- **Dataset excerpts**
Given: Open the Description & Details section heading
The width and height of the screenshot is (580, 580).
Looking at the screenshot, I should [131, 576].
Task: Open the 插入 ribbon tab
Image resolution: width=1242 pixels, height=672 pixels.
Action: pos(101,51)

---

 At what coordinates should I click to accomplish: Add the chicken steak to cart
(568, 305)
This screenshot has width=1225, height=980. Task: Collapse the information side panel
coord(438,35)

--

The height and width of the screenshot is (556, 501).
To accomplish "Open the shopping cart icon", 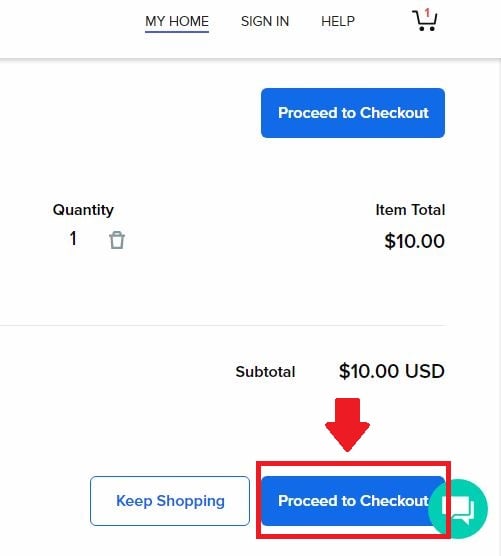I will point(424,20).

- **Written request**
Rewrite the rows starting with the line that contains "Given: Open the" and going on through the line that contains "Action: pos(101,51)", swapping "Open" for "Expand" and keeping everything else the same.

- **Right answer**
Given: Expand the Description & Details section heading
The width and height of the screenshot is (580, 580).
Looking at the screenshot, I should [131, 576].
Task: Expand the 插入 ribbon tab
Image resolution: width=1242 pixels, height=672 pixels.
Action: pos(101,51)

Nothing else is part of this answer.